Hexanedioic acid, polymer with 2,2'-oxybis[ethanol]

Administrative data

Endpoint:

eye irritation: in vitro / ex vivo

Type of information:

experimental study

Adequacy of study:

key study

Reliability:

1 (reliable without restriction)

Rationale for reliability incl. deficiencies:

other: Study conducted according to scientifically valid methods and GLP

Data source

Materials and methods

Principles of method if other than guideline:

Assessment of ocular irritation by a single topical application of the test substance to a reconstructed 3D human cornea model (EpiOcularTm eye irritation test).

GLP compliance:

yes

Test material

Test animals / tissue source

Species:

other: 3D human cornea model

Test system

Vehicle:

unchanged (no vehicle)

Amount / concentration applied:

50 ul of undiluted test substance

Duration of treatment / exposure:

30 minutes

Observation period (in vivo):

2 hours post-incubation

Details on study design:

The EpiOcularTM assay is designed to predict an eye irritation potential of a chemical based on the observation that irritant chemicals produce cytotoxicity in human reconstructed cornea after a short-term topical exposure.

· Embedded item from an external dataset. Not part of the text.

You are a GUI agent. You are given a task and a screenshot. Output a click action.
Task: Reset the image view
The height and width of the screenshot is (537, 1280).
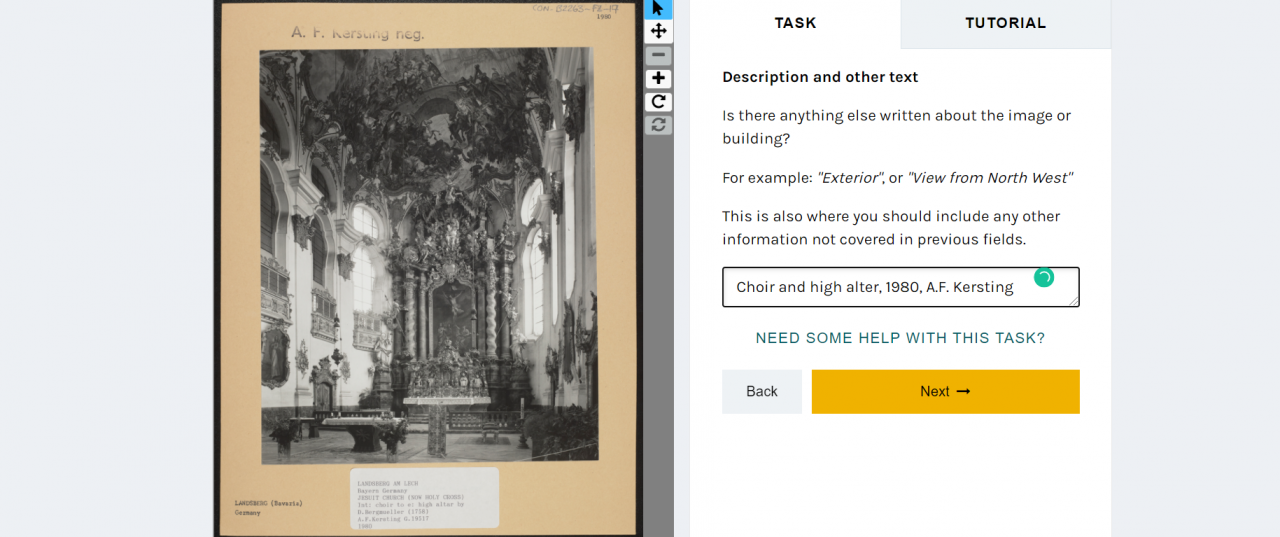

Cytotoxicity is expressed as a reductionof the activity of mitochondrial dehydrogenase, which reduces the yellow water-soluble 3-[4,5-dimethylthiazol-2-yl]-2,5-diphenyltetrazolim bromide (MTT) to the insoluble blue formazan in the test medium. Thus,the loss of viability of the tissues is measured by a colorimetric assay after administration of the substance.
For the EpiOcularTM assay, the OCL-200 model supplied by MatTEK Corp. (Ashland MA, USA) was used. Methyl acetate was used as a positive control.
Two tissues were treated with the test compound, the positive control and negative control, respecitvely. Tissues were incubated in sterile 6-well plates with 1 ml assay medium at standard culture conditions for 16-24 hours. After that, tissues were treated with 20 ul of PBS at standard culture conditions for 30 minutes to wet the tissue surface. 50 ul of the undiluted test substance were then applied covering the whole tissue surface, . Control tissues were concurrently treated with 50 ul of de-ionized water (negative control) or methyl acetate (positive control). After that, the tissues were incubated until the total exposure time of 30 minutes was completed. To remove the test substance, the tissues were washed with PBS and transferred to pre-warmed medium for 12 minutes to remove residual test substance. The tissues were then dried, transferred to 6-well-plates filled with pre-warmed medium and incubated at standard culture conditions for 2 hours of postincubation. After that, the assay medium was replaced by 0.3 ml MTT solution (1 mg/ml in assay medium) and the tissues were placed in the incubator for 3 hours. After incubation, tissues were washed with PBS and subsequently incubated in isopropanol at room temperature overnight or for at least 2 hours on a plate shaker to extract the metabolically produced formazan. The OD570 of the extracts was then determined spectrophotometrically.

Results and discussion

In vivo

Applicant's summary and conclusion

Interpretation of results:

not irritating

Remarks:

Migrated information Criteria used for interpretation of results: other: The irritation potential is predicted from the mean relative tissue viabilities as compared to the negative control tissues according to the following criteria: <=50% --> irritant; >50 <=60% --> no prediction; >60% --> non-irritant.

Conclusions:

Under the test conditions chosen, Hexanedioic acid oligomeric reaction products with 2,2'-oxybis[ethanol] does not show an eye irritation potential in the EpiOcular eye irritation test.

Executive summary:

Hexanedioic acid oligomeric reaction products with 2,2'-oxybis[ethanol] was tested for eye irritation potential in the EpiOcularTM assay. 50 ul of the undiluted test substance were applied to a reconstructed 3D human cornea model (two tissue samples per treatment group). Negative (de-ionized water) and positive controls (methyl acetate) were run concurrently. The tissues were incubated with the test or control substances for 30 minutes, followed by a 2 hour post-incubation period. Formazan production after incubation with MTT was measured as indicator for cytotoxicity. The ratio of formazan production in the test substance-treated tissues and that in the negative control tissues indicates relative tissue viability. The test substance was not able to reduce MTT, and the mean viability of the test substance-treated tissues was 102%. Based on these results, it was concluded that the test substance does not show an eye irritation potential in the EpiOcularTM test under the test conditions chosen.